LONDRES, 22 Ene. (EUROPA PRESS) -
El ministro de Exteriores de Reino Unido, William Hague, ha afirmado que la intervención militar de la OTAN en Libia en 2011 sirvió para "mitigar" la crisis política que atraviesa Malí, argumentando que el incremento del tráfico de armas en la región tras la caída del exlíder libio Muamar Gadafi habría sido "peor" en caso de que hubiera permanecido en el poder.
"Estuvimos involucrados, si se recuerda, en salvar vidas en Libia. Creo, sinceramente, que si no lo hubiéramos hecho, estos problemas hubieran sido, en todo caso, aún mayores", ha manifestado Hague, en declaraciones a la emisora BBC Radio 4.
"En caso de que el conflicto libio se hubiera alargado, habría habido un mayor flujo de armas y una mayor oportunidad para que los extremistas se asentaran en el país", ha agregado.
"A pesar de que la situación en Libia ha probablemente contribuido a lo que ha ocurrido en Malí, creo que la acción occidental en Libia, en todo caso, lo ha mitigado", ha remachado Hague.
La crisis política en Malí se desató el pasado mes de marzo, cuando un nutrido grupo de militares descontentos por la falta de recursos suministrados por el Gobierno para combatir la lucha independentista del Movimiento Nacional de Liberación del Azawad (MNLA) en el norte dio un golpe de Estado.
Aprovechando el caos institucional, los rebeldes tuareg se hicieron con el control de las tres regiones que forman el Azawad --Tombuctú, Kidal y Gao-- y proclamaron unilateralmente su independencia, aunque este movimiento no contó con el reconocimiento de la comunidad internacional.

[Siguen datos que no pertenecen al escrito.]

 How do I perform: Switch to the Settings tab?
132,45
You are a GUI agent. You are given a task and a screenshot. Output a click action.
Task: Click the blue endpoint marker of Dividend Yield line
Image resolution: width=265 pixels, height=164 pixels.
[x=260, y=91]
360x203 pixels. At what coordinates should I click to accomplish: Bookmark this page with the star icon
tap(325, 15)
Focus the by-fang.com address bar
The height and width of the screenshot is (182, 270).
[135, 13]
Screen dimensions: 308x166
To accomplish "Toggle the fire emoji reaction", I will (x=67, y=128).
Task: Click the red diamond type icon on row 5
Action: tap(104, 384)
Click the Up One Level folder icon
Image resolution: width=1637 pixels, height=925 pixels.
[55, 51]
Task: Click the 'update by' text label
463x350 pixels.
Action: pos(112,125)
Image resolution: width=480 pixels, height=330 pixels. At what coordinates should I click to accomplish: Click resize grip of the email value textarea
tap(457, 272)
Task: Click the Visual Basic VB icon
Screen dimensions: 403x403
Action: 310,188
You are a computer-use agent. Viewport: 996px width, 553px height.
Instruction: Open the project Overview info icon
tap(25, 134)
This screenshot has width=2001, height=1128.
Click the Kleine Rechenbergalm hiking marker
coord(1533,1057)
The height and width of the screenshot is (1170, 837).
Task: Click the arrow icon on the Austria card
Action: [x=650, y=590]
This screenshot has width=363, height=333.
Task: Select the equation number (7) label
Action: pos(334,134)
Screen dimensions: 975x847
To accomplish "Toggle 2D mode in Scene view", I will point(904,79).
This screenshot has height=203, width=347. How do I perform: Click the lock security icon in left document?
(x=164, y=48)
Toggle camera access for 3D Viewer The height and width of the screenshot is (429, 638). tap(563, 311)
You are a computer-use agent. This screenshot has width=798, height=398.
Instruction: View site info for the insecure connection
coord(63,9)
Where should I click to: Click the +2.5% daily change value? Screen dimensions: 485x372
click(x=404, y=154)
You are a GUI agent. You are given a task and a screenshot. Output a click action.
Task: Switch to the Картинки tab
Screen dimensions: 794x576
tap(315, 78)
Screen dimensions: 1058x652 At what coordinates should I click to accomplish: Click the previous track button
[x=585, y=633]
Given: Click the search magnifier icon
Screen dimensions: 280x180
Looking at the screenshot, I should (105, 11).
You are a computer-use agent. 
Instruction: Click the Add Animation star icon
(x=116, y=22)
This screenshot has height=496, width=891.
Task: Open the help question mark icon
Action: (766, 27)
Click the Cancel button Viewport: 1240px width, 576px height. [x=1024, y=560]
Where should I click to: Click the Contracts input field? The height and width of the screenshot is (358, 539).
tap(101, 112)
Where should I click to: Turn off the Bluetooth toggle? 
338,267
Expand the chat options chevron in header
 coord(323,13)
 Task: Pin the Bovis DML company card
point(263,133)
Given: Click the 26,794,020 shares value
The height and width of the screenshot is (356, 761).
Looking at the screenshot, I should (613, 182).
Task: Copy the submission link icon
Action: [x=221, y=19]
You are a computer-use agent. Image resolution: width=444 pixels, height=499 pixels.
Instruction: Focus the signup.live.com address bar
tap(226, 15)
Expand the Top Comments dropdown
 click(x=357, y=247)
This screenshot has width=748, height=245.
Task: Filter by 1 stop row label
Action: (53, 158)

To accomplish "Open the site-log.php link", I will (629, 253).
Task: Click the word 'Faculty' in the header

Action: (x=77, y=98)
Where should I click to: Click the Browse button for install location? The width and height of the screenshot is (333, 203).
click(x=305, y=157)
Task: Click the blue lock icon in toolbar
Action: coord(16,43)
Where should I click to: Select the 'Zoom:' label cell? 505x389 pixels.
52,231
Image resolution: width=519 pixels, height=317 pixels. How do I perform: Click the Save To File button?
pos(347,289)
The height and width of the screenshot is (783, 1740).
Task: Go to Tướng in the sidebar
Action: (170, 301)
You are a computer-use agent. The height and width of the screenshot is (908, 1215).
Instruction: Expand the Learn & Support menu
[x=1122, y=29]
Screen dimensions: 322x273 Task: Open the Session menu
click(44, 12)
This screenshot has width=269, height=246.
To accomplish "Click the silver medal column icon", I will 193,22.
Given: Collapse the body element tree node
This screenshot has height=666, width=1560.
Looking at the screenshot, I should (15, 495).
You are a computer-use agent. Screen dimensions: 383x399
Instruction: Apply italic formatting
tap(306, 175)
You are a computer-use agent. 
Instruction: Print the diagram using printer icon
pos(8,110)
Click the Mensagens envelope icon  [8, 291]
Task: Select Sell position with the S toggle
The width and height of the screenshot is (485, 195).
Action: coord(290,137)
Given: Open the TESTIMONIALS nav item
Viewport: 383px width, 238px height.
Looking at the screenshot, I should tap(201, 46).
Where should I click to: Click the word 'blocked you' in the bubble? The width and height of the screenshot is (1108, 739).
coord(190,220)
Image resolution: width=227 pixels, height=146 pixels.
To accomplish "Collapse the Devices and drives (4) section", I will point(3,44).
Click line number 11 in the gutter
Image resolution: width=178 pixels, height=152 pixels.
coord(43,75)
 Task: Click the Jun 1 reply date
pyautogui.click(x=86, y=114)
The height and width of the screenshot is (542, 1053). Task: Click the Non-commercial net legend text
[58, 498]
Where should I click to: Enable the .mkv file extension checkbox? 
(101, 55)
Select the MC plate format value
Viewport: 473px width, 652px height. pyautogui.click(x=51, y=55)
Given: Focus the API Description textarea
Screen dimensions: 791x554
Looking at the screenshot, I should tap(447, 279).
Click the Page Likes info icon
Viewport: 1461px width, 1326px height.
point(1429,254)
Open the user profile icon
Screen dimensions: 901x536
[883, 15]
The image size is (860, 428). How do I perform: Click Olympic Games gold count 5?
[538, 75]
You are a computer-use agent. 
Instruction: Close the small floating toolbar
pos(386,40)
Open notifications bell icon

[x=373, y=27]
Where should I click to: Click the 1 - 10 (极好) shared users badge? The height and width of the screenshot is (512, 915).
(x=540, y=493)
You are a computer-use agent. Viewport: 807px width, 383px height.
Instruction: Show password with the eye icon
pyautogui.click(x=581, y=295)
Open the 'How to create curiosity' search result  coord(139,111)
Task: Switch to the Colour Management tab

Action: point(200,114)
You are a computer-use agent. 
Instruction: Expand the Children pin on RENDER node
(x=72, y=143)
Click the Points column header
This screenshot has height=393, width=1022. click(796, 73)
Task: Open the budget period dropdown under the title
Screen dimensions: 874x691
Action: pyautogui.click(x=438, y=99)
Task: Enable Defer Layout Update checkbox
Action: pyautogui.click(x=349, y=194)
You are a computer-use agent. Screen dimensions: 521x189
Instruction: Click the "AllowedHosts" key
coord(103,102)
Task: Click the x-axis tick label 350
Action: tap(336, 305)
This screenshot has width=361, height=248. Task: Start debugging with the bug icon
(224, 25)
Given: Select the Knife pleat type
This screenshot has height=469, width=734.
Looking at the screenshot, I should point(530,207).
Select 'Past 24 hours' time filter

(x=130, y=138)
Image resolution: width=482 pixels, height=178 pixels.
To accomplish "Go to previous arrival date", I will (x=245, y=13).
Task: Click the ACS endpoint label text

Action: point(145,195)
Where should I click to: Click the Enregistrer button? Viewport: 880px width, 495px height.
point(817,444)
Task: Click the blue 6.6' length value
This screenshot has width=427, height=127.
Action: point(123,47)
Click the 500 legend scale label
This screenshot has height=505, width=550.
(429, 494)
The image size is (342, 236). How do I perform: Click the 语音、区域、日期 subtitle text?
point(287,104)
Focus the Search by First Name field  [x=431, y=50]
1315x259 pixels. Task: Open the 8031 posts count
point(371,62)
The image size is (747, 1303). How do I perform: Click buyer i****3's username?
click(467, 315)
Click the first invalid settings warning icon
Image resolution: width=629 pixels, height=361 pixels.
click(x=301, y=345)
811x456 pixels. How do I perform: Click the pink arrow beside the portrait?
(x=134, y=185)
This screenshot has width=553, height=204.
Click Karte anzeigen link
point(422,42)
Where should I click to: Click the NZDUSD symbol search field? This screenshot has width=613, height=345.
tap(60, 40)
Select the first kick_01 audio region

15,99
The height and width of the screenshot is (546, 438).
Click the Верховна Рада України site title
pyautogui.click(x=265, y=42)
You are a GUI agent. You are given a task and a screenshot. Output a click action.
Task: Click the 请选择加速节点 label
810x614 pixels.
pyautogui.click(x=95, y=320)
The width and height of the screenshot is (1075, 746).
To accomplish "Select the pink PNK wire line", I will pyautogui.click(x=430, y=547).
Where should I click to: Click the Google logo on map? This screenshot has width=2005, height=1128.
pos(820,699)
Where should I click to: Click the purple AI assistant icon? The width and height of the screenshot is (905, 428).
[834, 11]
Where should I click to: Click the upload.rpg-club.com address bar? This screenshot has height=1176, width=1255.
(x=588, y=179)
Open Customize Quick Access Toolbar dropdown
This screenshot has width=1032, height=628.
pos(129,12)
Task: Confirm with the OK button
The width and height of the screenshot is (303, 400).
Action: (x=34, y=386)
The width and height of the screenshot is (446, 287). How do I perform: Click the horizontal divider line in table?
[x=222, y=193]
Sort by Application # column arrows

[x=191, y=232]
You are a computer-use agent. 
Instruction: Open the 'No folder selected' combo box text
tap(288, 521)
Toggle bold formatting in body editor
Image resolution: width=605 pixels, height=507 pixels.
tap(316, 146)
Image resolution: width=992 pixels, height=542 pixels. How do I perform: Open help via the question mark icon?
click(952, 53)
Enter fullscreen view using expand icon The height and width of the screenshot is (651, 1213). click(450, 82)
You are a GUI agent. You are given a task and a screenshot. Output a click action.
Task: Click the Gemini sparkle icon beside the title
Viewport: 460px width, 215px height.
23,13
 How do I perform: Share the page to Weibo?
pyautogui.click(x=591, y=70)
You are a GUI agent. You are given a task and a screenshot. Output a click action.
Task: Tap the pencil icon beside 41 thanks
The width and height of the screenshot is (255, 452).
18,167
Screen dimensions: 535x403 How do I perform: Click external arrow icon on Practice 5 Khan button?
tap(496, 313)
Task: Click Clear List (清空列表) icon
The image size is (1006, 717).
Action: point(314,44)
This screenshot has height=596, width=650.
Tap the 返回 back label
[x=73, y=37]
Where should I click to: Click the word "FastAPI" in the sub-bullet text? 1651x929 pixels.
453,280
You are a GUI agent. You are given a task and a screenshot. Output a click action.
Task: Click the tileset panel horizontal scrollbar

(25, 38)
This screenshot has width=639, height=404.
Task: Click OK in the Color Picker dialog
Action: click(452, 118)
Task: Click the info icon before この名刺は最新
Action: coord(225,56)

A pesar de que los tuareg han protagonizado varios levantamientos contra el Gobierno central en las últimas décadas para reclamar la independencia de la región, parece que, en este último caso, el descontrol de los arsenales y el aumento del flujo de armas en la región tras la caída de Gadafi ha permitido a varios grupos presentes en la zona estar mejor armados que en anteriores ocasiones.
Sin embargo, los grupos islamistas presentes en el norte de Malí --Al Qaeda en el Magreb Islámico (AQMI), el Movimiento de Unidad para la Yihad en África Occidental (MUYAO) y Ansar Dine--, rápidamente expulsaron al MNLA del Azawad, donde, desde entonces, imponen la 'sharia'.
A principios de enero, estos grupos islamistas comenzaron a avanzar hacia la línea de demarcación en la región de Mopti, mientras que varias unidades de los grupos 'yihadistas' presentes en la zona se desplegaron al sur de Tombuctú, en una zona en la que se encuentra presente el Ejército del país africano.
Ante el avance de los islamistas, el presidente francés, François Hollande, anunció el envío de tropas galas a Malí para contener la situación y precisó que permanecerán en el país africano mientras sea necesario.
Francia, que comenzó las operaciones hace dos semanas, cuenta sobre el terreno con 2.150 militares. Las tropas francesas y malienses han avanzado este lunes hacia algunas zonas del centro de Malí, hacia las localidades de Diabaly y de Doeuntza, ante la retirada de los grupos islamistas armados.